少子高齢化については、日本では以前から議論され、対策も練られてきましたが、財政赤字の拡大などにより打てる対策の選択肢がどんどん狭まりつつあります。
移民拡大や出生率の増加は難しく、今やシニア社員の退職を遅らせることしか有効な手立てが無くなりつつあります。
また、数年前にニューヨーク・タイムズに掲載された一本のコラムが紹介されていて興味深い分析がなされています。それは、早稲田大学教授で文芸評論家の加藤典洋さんの「肩の荷を下ろして生きる日本的生活の知恵」という見出しのコラムで、「低成長礼賛」という変わった主張です。
中国が初めて日本のGDPを抜いて世界2位になった直後の時期のコラムで、「日本の景気が横ばい状態にあるのはかえって喜ばしい」と主張しています。
「日本は世界2位どころか5位や15位である必要さえない、そろそろもっと大切なことに目を向けようではないか」と加藤さんはコラムで呼び掛けています。古い「成長神話」の考え方に対する挑戦で、勇気ある主張と著者は驚きを表現しています。

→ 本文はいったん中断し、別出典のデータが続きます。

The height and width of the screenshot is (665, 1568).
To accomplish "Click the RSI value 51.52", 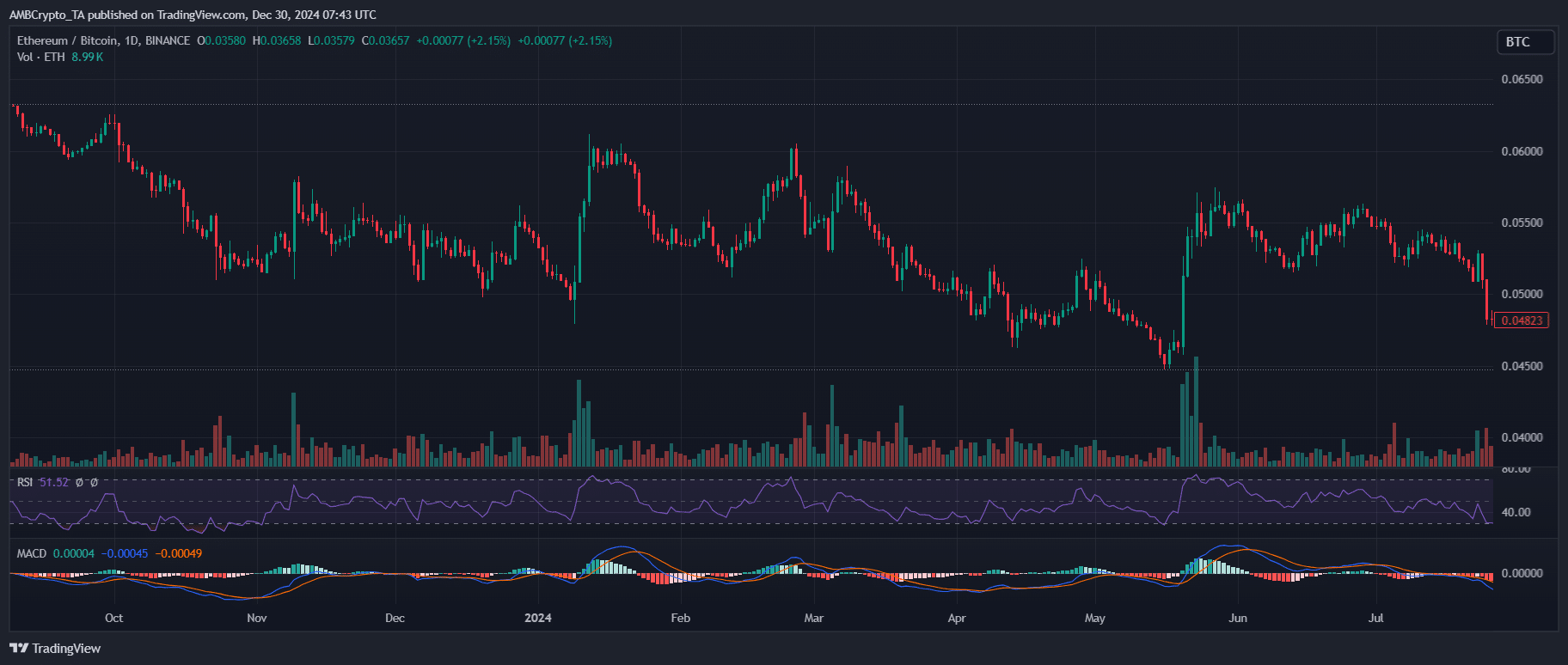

また、若者の意識については、小説家の村上春樹や、新進気鋭の社会学者・古市憲寿の主張を採り上げていて、それぞれの著書も紹介して興味深い分析を展開しています。内容はぜひ本書をお読みください。
また本書の最後では、福島原発事故や震災後における日本社会の変化について、再度考察が加えられています。
さらに日本語版のみに「あとがき」が追加されて、「震災は日本を変えたのか」という見出しで、アベノミクスに対する評価や歴史観・外交課題について考察しています。
あなたも本書を通読して、現代の日本社会の課題や方向性について、よく考えてみませんか。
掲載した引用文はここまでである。